Mr Dan Murphy dismissed as a "cynical political exercise" the decision to transfer both the Equality Authority and Equality Tribunal to Roscrea, Co Tipperary. It had more to do, he said, with getting a councillor elected in Roscrea than any plan to improve services to the public.
Mr Murphy, general secretary of the Public Service Executive Union, said the overall decentralisation programme would be impossible to achieve in the three-year timeframe envisaged.
Any attempt to make people move on anything other than a voluntary basis would inevitably lead to industrial action, he warned. In the Civil Service alone, he said, the intention was to transfer some 7,500 people from a Dublin-based staff of 20,000.
His own union was neither for nor against the idea, he said, and recognised that different staff had different needs.
However, it had conducted a small-scale survey of members on the issue a couple of years ago, "and we didn't get the impression that there was a dam welling up of people madly anxious to transfer out of Dublin".
The union had asked the Government to conduct its own survey of staff preferences after a previous decentralisation announcement, but it had refused to do so, he said.

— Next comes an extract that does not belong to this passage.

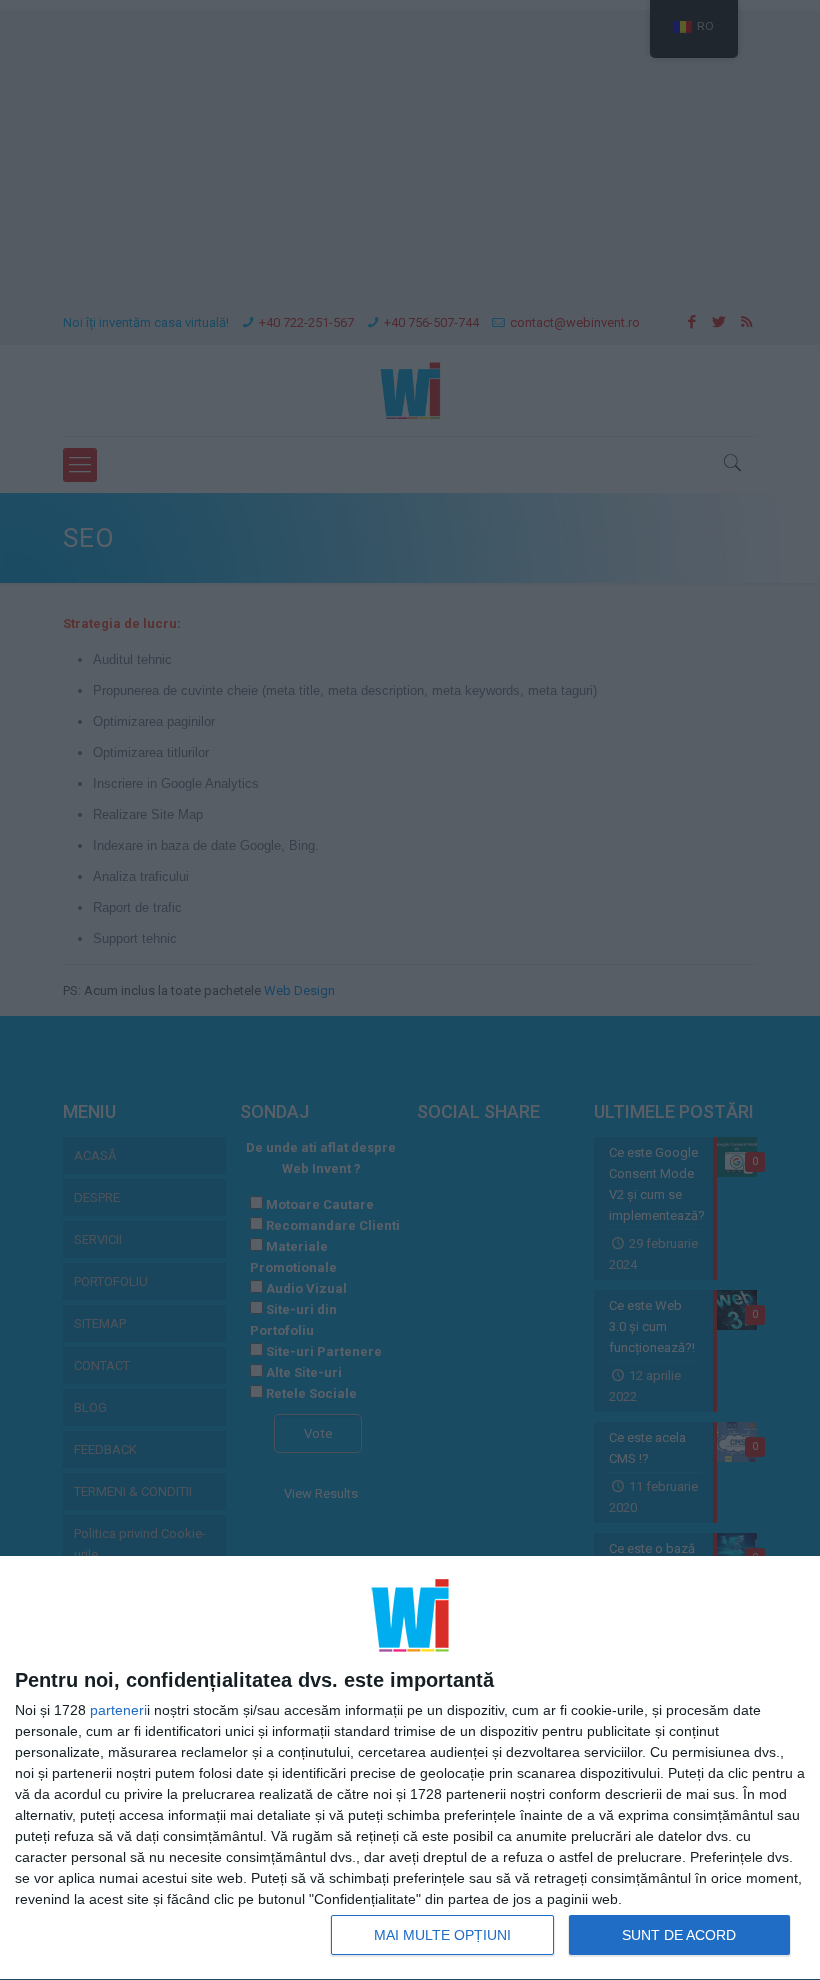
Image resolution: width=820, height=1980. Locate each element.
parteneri (118, 1710)
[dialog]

He personally believed the scale of the transfers would be impossible to achieve, particularly within three years. As difficult as it would be to move thousands of staff from Government Departments, however, it was nonsense to expect that entire agencies could be moved.
The plan to move the two equality bodies, for example, was a joke and would make both the authority and the tribunal far less accessible to the public.
Asked to comment yesterday on the decision, the Equality Authority chief executive, Mr Niall Crowley, said staff knew very little at this point. He did not know how many of the authority's 51 staff would be prepared to move to Roscrea.
Other sources said yesterday there was "a good deal of anger" among the staff of various agencies who had been told, without consultation, that their jobs were being moved.
It was not clear last night how specialist staff in bodies like the Valuation Office, the Land Registry, the Irish Aviation Authority or the Equality Tribunal would be dealt with, given the assurance by the Minister for Finance, Mr McCreevy, that all transfers would be voluntary.
A spokeswoman for his Department said matters of detail such as this would be examined by the implementation committee, to be chaired by Mr Phil Flynn, which was due to report by March 31st.
Mr Blair Horan of the Civil and Public Service Union, which represents clerical officers on lower grades, said it had not received any negative feedback from members about the announcement.
He warned, however, that decentralising staff on that scale would prove costly as it would lead to extra staff having to be hired in the short term.